Archive \ Volume.11 2020 Issue 4

Prevalence, Risk Factors of Gestational Hypertension of Pregnancy at Tertiary Care Teaching Hospital, India

Askari Mirzaei, Chitra Bhojan, Soodabeh Kanafileskookalayeh, Ebin Siby
Abstract

Objective: To assess Prevalence, Risk Factors of Gestational Hypertension of Pregnancy at Tertiary Care Teaching Hospital, India. Methodology: Data collectors and lead researchers carried out the data collection. Obstetric history from the subjects was obtained based on interviewer-administered questionnaires. The demographic data were manually extracted and recorded on a structured and piloted form with an individual record number. We recorded the demographic characteristics, gravidity, parity, blood pressure measurements, gestational age, BMI, hypertension type, abortion history, maternal complications and presenting symptoms. The diagnosis of gestational hypertension was made based on its occurrence in the duration between antepartum and postpartum period. For the purpose of this study, two blood pressure readings were taken using a mercury sphygmomanometer and the average of both the recordings was taken.

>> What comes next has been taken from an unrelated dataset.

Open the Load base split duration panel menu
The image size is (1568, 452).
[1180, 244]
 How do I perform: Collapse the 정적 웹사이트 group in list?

Result: Various risk factors such as obesity, family history, primigravida, multiple babies, kidney disease, pre-hypertensive and age were identified in the study population which made them more prone to get affected with PIH. PIH prevalence was found to be 22%. The mean age group with a high degree of PIH was found to be ≥ 25 years in 36.36% pregnant women. Women above the 20th week of the Period of gestation were found to be more prone. Obesity in around 72.26% was determined to be a major risk factor leading to preterm deliveries and complications. Pedal edema and headache were found to be the most common presenting symptoms in 45.45% and 31.81% respectively. The analysis of maternal and fetal outcomes recorded 22.72% fetal growth restriction and 13.63% with oligohydramnios as major complications. Conclusion:  Prevalence of PIH was found to be high. There should be a proper system to provide antenatal and prenatal consultations and routine monitoring. Urinalysis must be carried out regularly in all pregnant women. Significant risk factors should be screened during the consultation for pregnancy.